A real estate developer accused of enriching the one-time mayor of Palm Springs with six-figure bribes to cinch his support for downtown projects cared only about “money … and control,” a prosecutor said Monday, while the defense countered there was “little” evidence implicating the man in a conspiracy.

“The law is very clear: You have to follow the rules,” Riverside County Deputy District Attorney Amy Zois told jurors in her opening statement Monday at the Banning Justice Center.

Zois characterized 86-year-old John Elroy Wessman’s business relationship with former Mayor Steve Pougnet as one of backroom deals intended to do one thing — benefit Wessman and his ventures.

The prosecutor said the defendant and fellow developer Richard Hugh Meaney, 59, conspired to favor Pougnet with high-dollar rewards for gaining the mayor’s support for the men’s redevelopment projects between 2012 and 2014.

“These men cared about money, property and control,” Zois told jurors.

She said Pougnet’s $3,605-a-month salary during his two terms was “peanuts” compared to the hefty cash infusions into his bank account facilitated by the two developers.

Zois argued it was Wessman’s influence that landed Pougnet work on the Palm Springs International Film Festival, for which he received $150,000 in 2012. The festival board chairman ended the mayor’s consultancy when it didn’t net the kind of results that the board had wanted, according to the prosecution.

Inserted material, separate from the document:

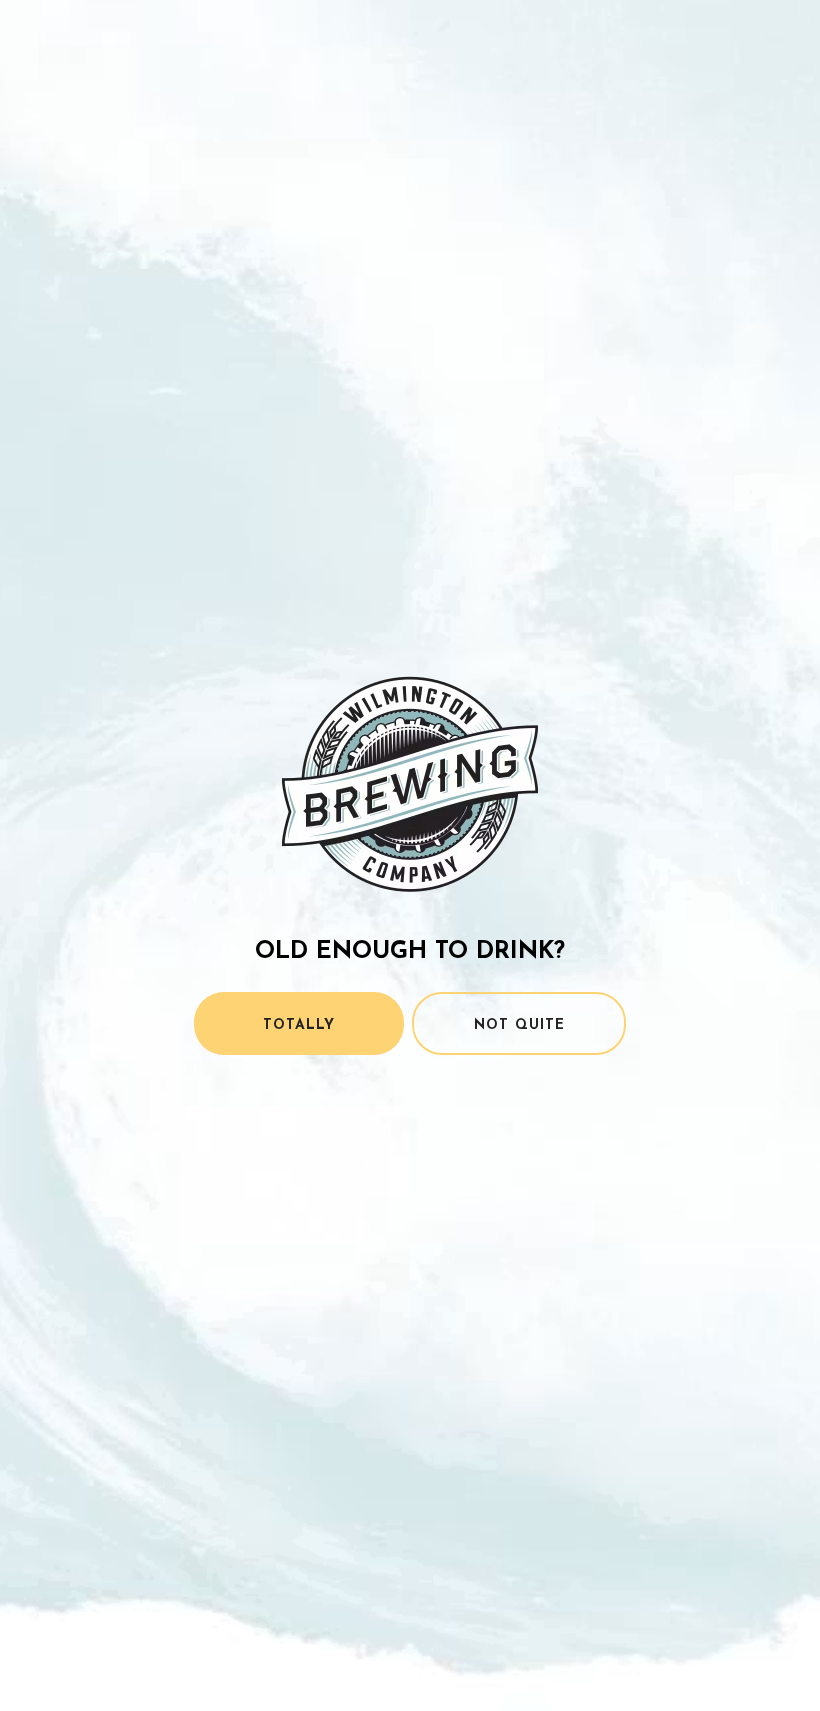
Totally (299, 1025)
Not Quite (519, 1025)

Zois alleged the developers provided $225,000 in illicit payoffs to the mayor between 2012 and 2014, all to ensure his active support for the downtown renaissance projects, which court records allege included construction of The Dakota, the Desert Fashion Plaza, The Morrison and Vivante.

Zois displayed photographs of Pougnet and Wessman together at public functions, revealing obvious signs of friendship.

Wessman is charged with nine counts of bribery of a public official and one count of conspiracy to commit a felony. During a pretrial hearing last week, Pougnet reached a plea agreement directly with the court, admitting nine counts of bribery by a public official, eight counts of illicit financial interest in public contracts and one count of conspiracy, as well as no contest to three perjury counts.

Prosecutors objected to the plea to Superior Court Judge Samuel Diaz, releasing a statement that Pougnet “took advantage of the public trust” and should be held to account at trial.

Diaz scheduled a sentencing hearing for July 2.

All the felony charges against Meaney were dismissed over a year ago. However, he pleaded guilty to a reinstated misdemeanor count of financial conflict in a government contract. Like Wessman, Meaney is free on his own recognizance. He’s due for sentencing in June.

Both the ex-mayor and Meaney are expected to receive terms of probation.

“There is very little evidence against Mr. Wessman,” defense attorney David Greenberg told jurors in his opening statement. “The payments were legit, the testimony against my client are not reliable, and there’s no proof of specific intent to corrupt the mayor.”

The attorney detailed how his client took appropriate steps and remained within the bounds of the law to get his projects approved by the Palm Springs City Council. He displayed the record of votes and the paper trail of loans and promissory notes associated with the developer’s enterprises.

Greenberg underscored how Wessman relied on creative financing to contend with impacts of the Great Recession that started in 2008, seeking what amounted to a “public-private partnership” between Wessman Development Inc. and the city to move forward with redevelopment.

The efforts led to Measure J being put before voters citywide in 2011. It passed, resulting in $43 million in municipal bonds going to the developer’s projects, which began in earnest in the winter of 2012, the defense said.

Greenberg leveled blame at Meaney for any improprieties connected to cash for Pougnet.

The attorney insisted that his client always considered his dealings with the mayor and council aboveboard.

“Justice in this case is not guilty for John Wessman,” Greenberg concluded.

Pougnet, Wessman and Meaney were criminally charged, for the first time, in 2017 and later indicted by a grand jury.

The case began as a federal corruption probe until it was turned over to county investigators in 2016.

A trial judge in December 2020 dismissed all counts against Wessman, characterizing them as baseless, but the charges were reinstated by the Fourth District Court of Appeals in Riverside less than two years later.

Pougnet was in office from 2007 to 2015.

Payments to him were drawn directly from accounts maintained by Meaney’s Union Abbey Co. and Wessman Development Inc., according to the prosecution.

A prosecutor told the grand jury in 2019 that Pougnet planned to move to Colorado to join his husband and two children when his first term ended in 2011, but the two developers put him “on their payroll” in order to gain his votes of confidence in their projects.